Ecuador -- The program will consolidate international collaborations between UCSD and Fundacion Cimas del Ecuador (CIMAS), an academic, research and health promotion institution based in Quito, Ecuador. Through an inter-cultural and multi-disciplinary context the goals are to: 1) provide study abroad opportunities for students at UCSD focused on the social and cultural determinants of health; 2) strengthen the Local and Community Information System (SILC), an award-winning geocoded epidemiologic and anthropologic platform developed by CIMAS with close collaboration of the communities of Pedro Moncayo County, Ecuador; and 3) expand the existing research platform created by UCSD and CIMAS, by anchoring on two National Institutes of Health (NIH)-funded investigations, as part of the ESPINA study regarding the associations between pesticide exposures and the mental and physical development of children and adolescents living in agricultural communities in Pedro Moncayo County, Ecuador. The program is led by Jose Ricardo Suarez, MPH, MD, PhD, Assistant professor in the Division of Global Public Health, Department of Family Medicine and Public Health.

 

 



Mexico -- As one of the busiest border crossings in the world, Tijuana is home to large populations of those most vulnerable to HIV/STI and other infectious diseases, substance use, and poor mental health outcomes.
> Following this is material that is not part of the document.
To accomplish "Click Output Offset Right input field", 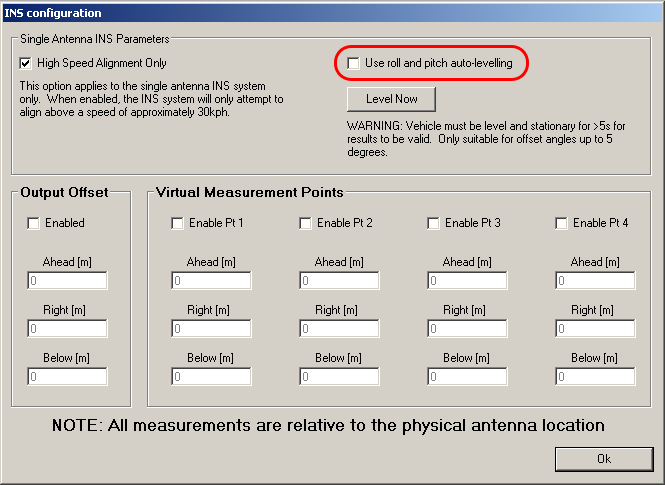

In this Flagship Project, Dr. Tom Patterson, Professor in the Department of Psychiatry at UCSD with over 25 year of experience in HIV prevention science, and Dr. Gudelia Rangel, Deputy General Director for Migrants Health from the Ministry of Health and the Executive Secretary of US-México Border Health Commission, Mexico Section, will lead a multidisciplinary team with Dr. Brooke West, of UCSD's Global Public Health Division, that embodies the expertise and commitment to research with marginalized communities needed to establish Tijuana as a world-renowned site dedicated to border health issues. Tijuana is unique as it bridges the local and the global, providing a natural laboratory for research and training on health issues that impact both sides of the US-México border. By combining their strengths in infectious diseases and mental health research, this project will foster high-impact binational collaborations that will shape programs and policies and transform health at the US-México border.

 

 


Mozambique -- Over the past ten years, UCSD has developed an innovative partnership with Mozambique’s public Universities. Beginning with a modest research infectious disease focused collaboration between UCSD and the Universidade Eduardo Mondlane (UEM) in 2006, ties between UCSD and institutions within Mozambique have grown dramatically in scope and interdisciplinary breadth, including multiple areas of medicine and surgery. Beginning in 2014, leadership within UEM and the Government of Mozambique has broadened the collaborations beyond medicine to include engineering, pharmacy, oceanography/climate change and global public strategy. There is tremendous support within Mozambique to take these collaborations to the same level of intensity as that which has developed in the areas of Medicine, Public Health and Biomedical Sciences. This program sets a new bar for longitudinal multidisciplinary US collaborations with universities in lower and middle-income countries and has helped launch a new era in medical education in Mozambique and more broadly in sub-Saharan. The program is led by Robert T. Schooley, M.D., Professor of Medicine and Head of the Division of Infectious Diseases at UCSD, and Emilia Noormahomed, M.D., Ph.D., Professor of Parasitology at UEM and Vice Chancellor of Unilurio.